Wirklich im Sinne von dessen Gehalt und Auswirkung, unwirklich im Sinne von ihrer tatsächlichen Begebenheit.

Beispielsweise wenn man rund um die Uhr schön aussehen möchte und man denkt (sich vorstellt) unschön zu sein, wenn man denn nicht dafür gesorgt hat schön zu sein, dann unterliegt das alleine der Vorstellung, ganz gleich wie der Inhalt tatsächlich aussieht, denn das kann Niemand eindeutig wissen denn;
Diese Beurteilungen unterliegen immer entweder der betrachtenden Person oder der zu betrachtenden Person (was beides die gleichen Dinge sind (Reflektionen)) - diese sind individuell und haben wieder ihre ganz eigenen Vorstellungen.

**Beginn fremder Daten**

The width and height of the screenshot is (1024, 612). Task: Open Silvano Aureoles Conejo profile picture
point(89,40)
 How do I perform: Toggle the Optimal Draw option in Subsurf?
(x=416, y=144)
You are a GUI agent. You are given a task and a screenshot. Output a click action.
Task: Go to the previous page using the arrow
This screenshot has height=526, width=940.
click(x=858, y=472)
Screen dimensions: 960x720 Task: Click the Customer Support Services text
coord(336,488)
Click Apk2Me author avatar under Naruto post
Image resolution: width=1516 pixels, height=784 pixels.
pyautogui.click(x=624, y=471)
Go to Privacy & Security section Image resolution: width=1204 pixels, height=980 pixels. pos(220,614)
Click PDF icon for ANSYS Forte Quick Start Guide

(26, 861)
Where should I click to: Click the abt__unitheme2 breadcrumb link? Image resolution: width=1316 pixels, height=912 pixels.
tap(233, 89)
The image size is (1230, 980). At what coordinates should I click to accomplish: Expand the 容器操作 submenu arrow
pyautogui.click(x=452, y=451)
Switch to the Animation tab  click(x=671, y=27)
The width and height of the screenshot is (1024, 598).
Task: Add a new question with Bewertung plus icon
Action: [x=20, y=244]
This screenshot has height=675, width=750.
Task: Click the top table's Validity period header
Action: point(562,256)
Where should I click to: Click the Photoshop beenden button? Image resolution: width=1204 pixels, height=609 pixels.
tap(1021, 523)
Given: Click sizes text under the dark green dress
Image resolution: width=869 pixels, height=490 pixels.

Richtig dürfte jedenfalls beides sein, denn das eine resultiert aus dem anderen.
Wirkung resultiert aus Unwirklichem und wird schließlich zu Wirklichem, weil es bewiesenermaßen und mit voller Gewissheit bestätigt werden kann.
Beispiel: Jemand stirbt, die Person ist Tod - Eine Vorstellung hat sich erwiesen.

Eine Wirkung mag zwar wirklich sein, doch ist es immer fraglich auf welchem Fundament diese Wirkung gründet - Ich meine immer auf Unwirklichem.